- **Activity**: Repeat only the lines below from the one containing "How do I perform: Select" through the one containing "This screenshot has height=323, width=445.", inclusive, exactly as written.

- **Dataset extract**:
··········
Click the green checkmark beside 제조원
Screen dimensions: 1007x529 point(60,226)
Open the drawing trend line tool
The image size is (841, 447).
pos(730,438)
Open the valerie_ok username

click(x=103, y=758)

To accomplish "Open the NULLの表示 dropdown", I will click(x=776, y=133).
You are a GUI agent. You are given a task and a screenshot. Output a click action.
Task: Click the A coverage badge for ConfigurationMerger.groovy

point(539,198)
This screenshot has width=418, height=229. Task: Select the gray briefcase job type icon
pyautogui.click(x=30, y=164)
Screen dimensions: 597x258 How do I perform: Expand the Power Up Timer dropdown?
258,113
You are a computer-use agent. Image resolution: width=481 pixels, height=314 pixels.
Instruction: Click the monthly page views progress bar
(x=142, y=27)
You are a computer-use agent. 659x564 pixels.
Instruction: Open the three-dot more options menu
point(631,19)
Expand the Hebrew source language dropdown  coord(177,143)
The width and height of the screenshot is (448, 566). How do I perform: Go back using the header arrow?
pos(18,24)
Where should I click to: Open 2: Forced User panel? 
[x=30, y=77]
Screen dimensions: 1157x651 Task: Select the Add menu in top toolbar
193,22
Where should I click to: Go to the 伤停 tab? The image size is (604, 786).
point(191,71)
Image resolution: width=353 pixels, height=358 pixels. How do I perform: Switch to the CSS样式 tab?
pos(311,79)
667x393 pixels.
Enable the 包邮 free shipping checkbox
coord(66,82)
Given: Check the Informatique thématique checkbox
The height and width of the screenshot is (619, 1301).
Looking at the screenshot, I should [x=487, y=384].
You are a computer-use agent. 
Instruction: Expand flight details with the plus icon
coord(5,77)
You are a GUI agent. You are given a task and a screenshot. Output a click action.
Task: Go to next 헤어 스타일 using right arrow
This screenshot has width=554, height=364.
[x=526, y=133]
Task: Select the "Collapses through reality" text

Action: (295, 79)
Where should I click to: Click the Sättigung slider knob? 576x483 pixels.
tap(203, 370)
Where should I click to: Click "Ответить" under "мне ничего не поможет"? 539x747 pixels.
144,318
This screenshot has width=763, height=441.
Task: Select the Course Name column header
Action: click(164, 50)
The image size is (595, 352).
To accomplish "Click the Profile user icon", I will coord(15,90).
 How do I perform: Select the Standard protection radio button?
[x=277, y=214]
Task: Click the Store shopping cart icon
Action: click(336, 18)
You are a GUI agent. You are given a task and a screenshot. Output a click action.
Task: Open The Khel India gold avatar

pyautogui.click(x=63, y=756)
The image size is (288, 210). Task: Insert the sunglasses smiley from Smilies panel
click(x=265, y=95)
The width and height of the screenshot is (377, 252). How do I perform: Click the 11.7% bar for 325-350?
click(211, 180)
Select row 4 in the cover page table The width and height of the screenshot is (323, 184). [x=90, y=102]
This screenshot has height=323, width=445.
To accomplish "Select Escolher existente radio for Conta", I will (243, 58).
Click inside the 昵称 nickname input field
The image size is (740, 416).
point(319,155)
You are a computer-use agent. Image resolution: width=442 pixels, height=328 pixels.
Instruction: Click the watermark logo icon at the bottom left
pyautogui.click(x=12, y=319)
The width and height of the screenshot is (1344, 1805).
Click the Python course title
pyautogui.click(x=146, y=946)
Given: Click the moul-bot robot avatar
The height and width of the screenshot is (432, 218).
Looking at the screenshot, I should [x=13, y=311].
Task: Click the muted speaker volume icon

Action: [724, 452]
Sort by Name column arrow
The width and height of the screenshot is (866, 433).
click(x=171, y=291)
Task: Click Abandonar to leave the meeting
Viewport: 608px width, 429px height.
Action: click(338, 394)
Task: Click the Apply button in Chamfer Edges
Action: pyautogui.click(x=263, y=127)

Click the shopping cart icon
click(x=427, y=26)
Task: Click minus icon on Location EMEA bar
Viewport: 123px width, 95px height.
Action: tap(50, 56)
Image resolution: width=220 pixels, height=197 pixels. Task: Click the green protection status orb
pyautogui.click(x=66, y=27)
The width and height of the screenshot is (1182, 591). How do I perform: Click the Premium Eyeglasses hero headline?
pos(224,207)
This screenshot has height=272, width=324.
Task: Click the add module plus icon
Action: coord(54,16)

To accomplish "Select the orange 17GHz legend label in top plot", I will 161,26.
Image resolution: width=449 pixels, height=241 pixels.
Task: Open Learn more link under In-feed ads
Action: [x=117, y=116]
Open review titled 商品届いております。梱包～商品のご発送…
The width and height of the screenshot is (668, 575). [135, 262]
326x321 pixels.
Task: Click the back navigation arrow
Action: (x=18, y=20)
··········
- **Response to this task**:
 How do I perform: Select the Standard protection radio button?
[x=277, y=214]
Task: Click the Store shopping cart icon
Action: click(336, 18)
You are a GUI agent. You are given a task and a screenshot. Output a click action.
Task: Open The Khel India gold avatar

pyautogui.click(x=63, y=756)
The image size is (288, 210). Task: Insert the sunglasses smiley from Smilies panel
click(x=265, y=95)
The width and height of the screenshot is (377, 252). How do I perform: Click the 11.7% bar for 325-350?
click(211, 180)
Select row 4 in the cover page table The width and height of the screenshot is (323, 184). [x=90, y=102]
This screenshot has height=323, width=445.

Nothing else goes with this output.